_Aim_
Reproduce the following lines verbatim from the records below, beginning at the line that contains "Pick the Logging" and ending after the line that contains "Mark the Device".

_Dataset extract_
=======

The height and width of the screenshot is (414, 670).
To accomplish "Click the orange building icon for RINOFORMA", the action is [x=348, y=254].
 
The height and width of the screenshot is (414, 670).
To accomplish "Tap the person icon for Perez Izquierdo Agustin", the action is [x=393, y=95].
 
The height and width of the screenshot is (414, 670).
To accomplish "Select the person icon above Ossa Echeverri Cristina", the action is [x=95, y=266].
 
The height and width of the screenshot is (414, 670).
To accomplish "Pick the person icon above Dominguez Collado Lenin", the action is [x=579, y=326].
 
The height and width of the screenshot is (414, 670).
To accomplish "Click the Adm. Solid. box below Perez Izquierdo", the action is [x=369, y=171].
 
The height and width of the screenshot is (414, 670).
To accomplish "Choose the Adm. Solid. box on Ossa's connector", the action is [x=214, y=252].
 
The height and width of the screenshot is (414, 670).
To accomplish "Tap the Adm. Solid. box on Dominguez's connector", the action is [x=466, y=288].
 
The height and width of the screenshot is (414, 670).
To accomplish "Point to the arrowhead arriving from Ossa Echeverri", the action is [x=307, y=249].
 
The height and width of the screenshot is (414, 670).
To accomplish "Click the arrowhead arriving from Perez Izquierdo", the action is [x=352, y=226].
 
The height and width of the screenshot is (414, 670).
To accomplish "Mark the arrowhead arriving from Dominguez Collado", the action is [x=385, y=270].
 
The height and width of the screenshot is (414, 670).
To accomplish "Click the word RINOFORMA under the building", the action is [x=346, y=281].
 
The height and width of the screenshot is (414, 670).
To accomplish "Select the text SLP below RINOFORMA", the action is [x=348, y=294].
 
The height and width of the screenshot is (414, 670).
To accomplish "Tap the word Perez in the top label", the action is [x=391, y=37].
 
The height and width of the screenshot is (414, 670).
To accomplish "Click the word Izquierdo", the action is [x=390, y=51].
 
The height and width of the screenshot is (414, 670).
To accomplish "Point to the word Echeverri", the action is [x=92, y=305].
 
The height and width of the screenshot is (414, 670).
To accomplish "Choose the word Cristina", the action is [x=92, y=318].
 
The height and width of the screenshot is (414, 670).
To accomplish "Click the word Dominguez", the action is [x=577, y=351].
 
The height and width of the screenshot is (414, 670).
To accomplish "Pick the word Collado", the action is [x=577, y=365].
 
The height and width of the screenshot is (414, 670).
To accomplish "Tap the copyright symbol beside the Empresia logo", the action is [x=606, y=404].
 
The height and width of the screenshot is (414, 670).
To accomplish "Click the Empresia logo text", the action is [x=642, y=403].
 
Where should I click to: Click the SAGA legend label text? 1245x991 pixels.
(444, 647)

=======

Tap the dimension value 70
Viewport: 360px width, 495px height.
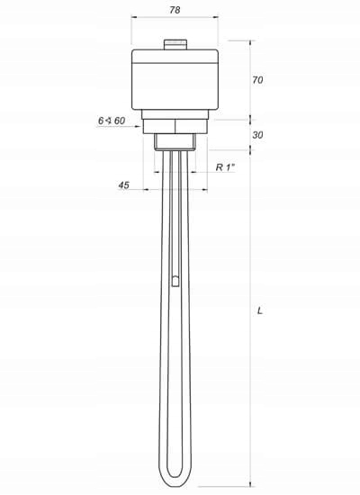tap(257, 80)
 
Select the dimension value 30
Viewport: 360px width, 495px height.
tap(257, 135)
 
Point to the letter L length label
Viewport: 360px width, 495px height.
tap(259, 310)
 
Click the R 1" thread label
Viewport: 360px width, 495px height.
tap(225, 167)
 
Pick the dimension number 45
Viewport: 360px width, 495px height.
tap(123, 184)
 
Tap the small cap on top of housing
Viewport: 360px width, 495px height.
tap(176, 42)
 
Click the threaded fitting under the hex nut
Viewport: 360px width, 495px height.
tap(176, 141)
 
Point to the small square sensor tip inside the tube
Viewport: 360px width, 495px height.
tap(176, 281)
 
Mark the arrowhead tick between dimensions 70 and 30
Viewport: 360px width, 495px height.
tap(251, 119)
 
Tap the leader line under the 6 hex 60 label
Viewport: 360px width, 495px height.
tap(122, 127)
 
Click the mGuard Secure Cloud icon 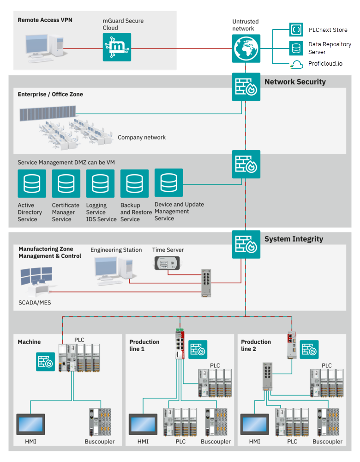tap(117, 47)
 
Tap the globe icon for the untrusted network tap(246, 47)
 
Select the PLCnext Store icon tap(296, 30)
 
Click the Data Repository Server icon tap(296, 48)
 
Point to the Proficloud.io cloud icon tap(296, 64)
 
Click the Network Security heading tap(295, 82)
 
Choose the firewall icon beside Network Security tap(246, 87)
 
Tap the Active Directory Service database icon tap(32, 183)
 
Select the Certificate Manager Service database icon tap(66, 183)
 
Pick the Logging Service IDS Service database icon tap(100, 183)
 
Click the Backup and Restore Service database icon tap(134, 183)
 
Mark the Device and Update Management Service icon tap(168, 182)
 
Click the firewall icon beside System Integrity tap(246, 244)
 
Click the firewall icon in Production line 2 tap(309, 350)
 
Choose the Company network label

=======

_Result_
Pick the Logging Service IDS Service database icon tap(100, 183)
 
Click the Backup and Restore Service database icon tap(134, 183)
 
Mark the Device and Update Management Service icon tap(168, 182)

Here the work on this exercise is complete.